HOLISM

This leads to the most important difference between Mill and Whewell regarding induction. Whewell seems committed to some fairly strong form of holism regarding inductive reasoning; Mill is not.

Now there are two holistic positions Whewell might be taking re­garding the role of consilience with respect to inductive reasoning:

1. The premises of an inductive argument provide a strong reason to believe the conclusion of the argument if and only if there is a system containing the premises and conclusion that is consilient, that is, that can explain and predict a range of phenomena of different types.

2. (“Duhem-Quine holism”) That which is justified is not an individual hypothesis but an entire system of hypotheses. And that which justifies is not an individual phenomenon (or its description) but an entire system of phenomena. If and only if consilience is satisfied with respect to this set of phenomena, then it is the system that is justified. The inductive inference is from the set of phenomena to the system of hypotheses, not from an individual phenomenon to a single hypothesis.

Both of these positions have consequences that an inductivist such as Mill will reject.

The second position results in entirely rejecting inductive arguments of the sort Mill and Newton have in mind. On this position one cannot make a valid inductive inference from any (“isolated”) phenomenon or set to some (“isolated”) hypothesis. Consider a passage from book 3 of Newton's Principia in which he explicitly endorses an inductive inference from the fact (“phenomenon”) that bodies on or near the earth gravitate toward the earth, that the moon gravitates toward the earth, that our sea gravitates toward the moon, and that the planets gravitate toward one another, to the proposition that all bodies gravitate toward one another. On position (2) such an inference cannot be made, since it is not holistic. This position amounts to a rejection of Newton's inductive rule 3, and indeed of any inductive generalization that is not a generalization to an entire system of hypotheses (in Newton's case, e.g., a generalization to a set of hypotheses including, in addition to the universal law of gravity, his three laws of motion and perhaps his claims regarding space and time in book 1). Position (2) amounts to a rejection of inductive generalization as customarily understood.

Inductivists such as Mill and Newton can accept a much weaker but I think more plausible position which might be called “modest (or very modest) holism”:

3. (Modest holism): Whether and how much an induction involving the claim that all observed As are Bs supports the inductive conclusion that all As are Bs usually depends on empirical facts not reported in the inductive premise—facts that may be assumed within some system that can be appealed to in defending the inductive generalization.

Is this altogether too modest? Who would deny it? Well, Carnap (1962) would, for example.

Finally, given Whewell's holism, construed in either of the stronger senses, and given Mill's rejection of it, I think we can better understand one of the most interesting but intractable elements in the debate be­tween the two. Earlier I mentioned that Mill declared inductive general­ization to be a necessary first stage in a process he called the “deductive method.” The second stage of the process he calls “ratiocination,” which involves combining the laws inductively inferred and producing deduc­tive explanations and predictions. The third stage, verification, involves empirical testing of the predictions generated.
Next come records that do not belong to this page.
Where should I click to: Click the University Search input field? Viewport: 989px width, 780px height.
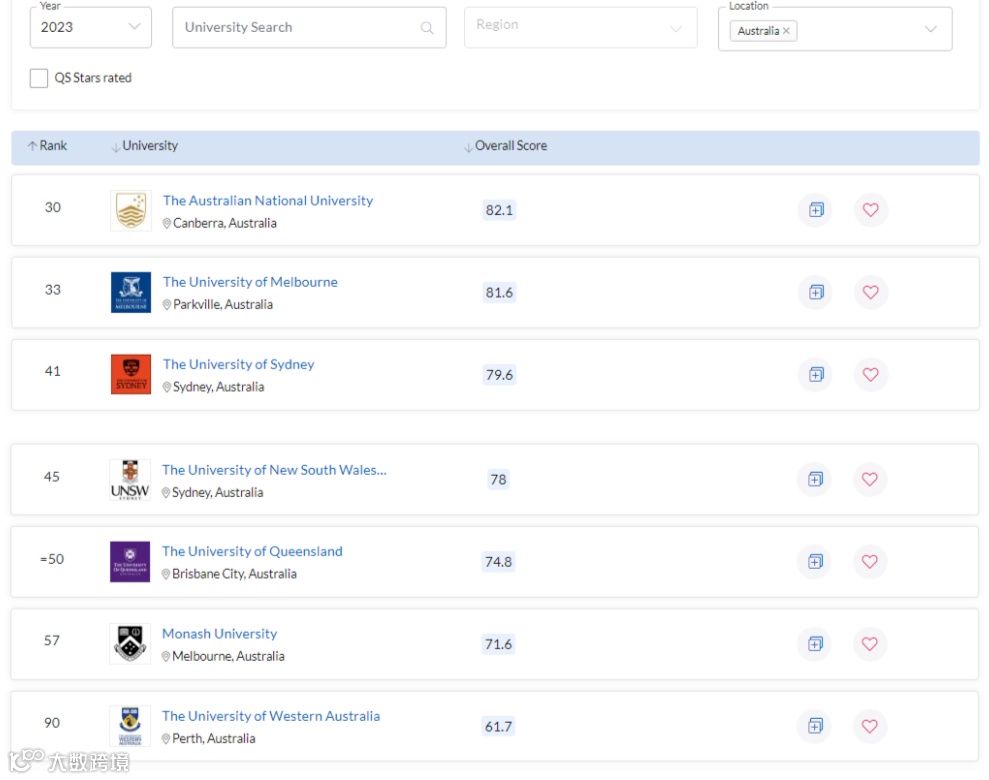[295, 28]
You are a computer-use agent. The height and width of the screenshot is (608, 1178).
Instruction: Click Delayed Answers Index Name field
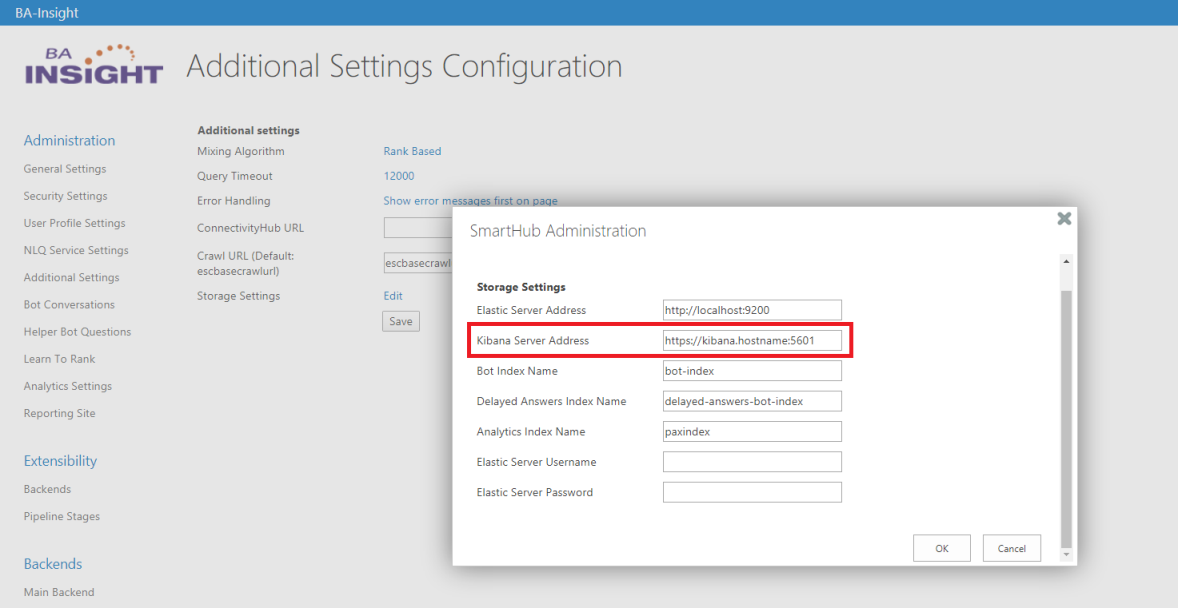752,401
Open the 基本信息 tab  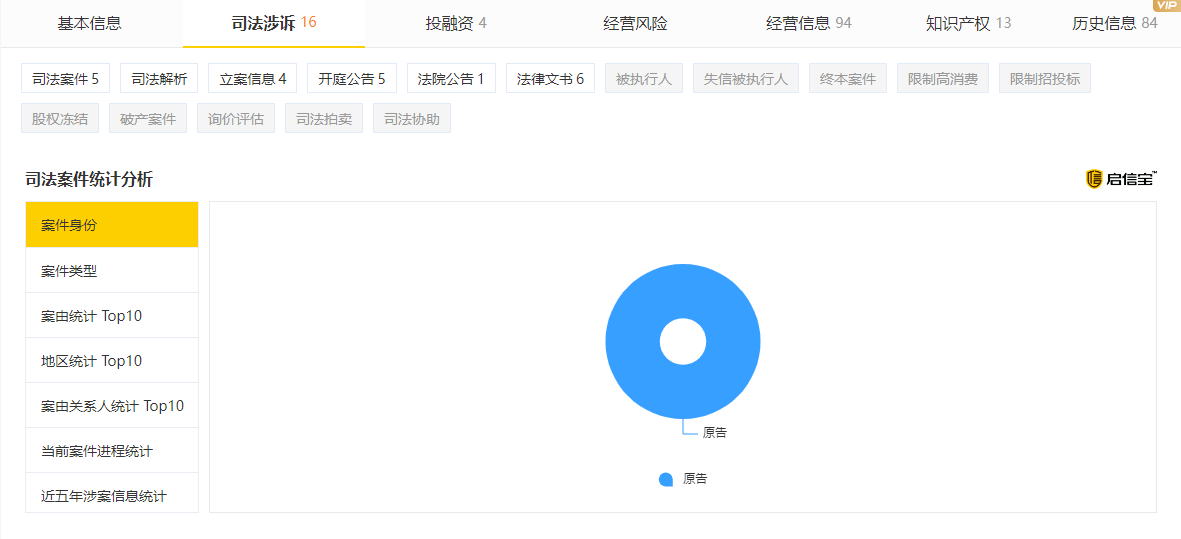[90, 23]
Now Mill claims that Whewell omits the first stage in the process, the induction to the laws in the system. He simply has the scientist making a conjecture by imposing some conception on nature. As far as reasoning is concerned, Mill claims, Whewell simply has the second and third stages, the ratiocination and the verification, and even if we impose the Whewel- lian idea of consilience on the resulting scientific theory, an argument to its truth or probability will be unjustified. Mill claims that without the in­ductive step (in his sense) there may be an incompatible set of hypotheses which also explain and predict the phenomena and are equally consilient. This is Mill's famous “competing hypothesis” objection, and it is one that Newton also urged against hypothetico-deductivists. Their claim is that with the first inductive step (which for both Mill and Newton could in­clude reasoning generalizing from effects to causes) we eliminate, or at least render improbable, alternative explanations; without it we don't. Whewell's claim is that consilience suffices for this purpose.
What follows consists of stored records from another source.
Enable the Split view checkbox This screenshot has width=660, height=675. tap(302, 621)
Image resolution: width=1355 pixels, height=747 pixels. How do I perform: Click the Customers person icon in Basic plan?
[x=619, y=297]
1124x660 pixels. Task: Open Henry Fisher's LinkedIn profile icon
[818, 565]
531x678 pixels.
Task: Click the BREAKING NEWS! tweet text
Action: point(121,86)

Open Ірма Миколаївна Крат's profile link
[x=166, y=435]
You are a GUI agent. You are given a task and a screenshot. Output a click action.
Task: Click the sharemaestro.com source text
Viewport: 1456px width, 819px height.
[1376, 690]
I won't try to resolve this “competing hypothesis” debate here. But I will mention one of Whewell's favorite examples, the classical wave theory of light, which he claimed must be true because it completely satisfies his criterion. Mill refused to accept this theory at a time when it was almost universally accepted by physicists. He did so because there was no causal- inductive argument to the existence of the luminiferous ether needed to support the waves. And he remarked (1872, p. 328):

an hypothesis of this kind is not to be received as probably true because it accounts for all the known phenomena, since this is a condition some­times fulfilled tolerably well by two conflicting hypotheses; while there are probably many others which are equally possible, but which, for want of anything analogous in our experience, our minds are unfitted to conceive.

Nor, Mill believes, will this problem be solved by adding the further Whewellian condition of consilience. Historically, of course, Mill turned out to be right: the quantum theory of light was just such a theory that mid-nineteenth-century minds were “unfitted to conceive.” Whether Mill was logically or methodologically right here, I'll leave for another occasion.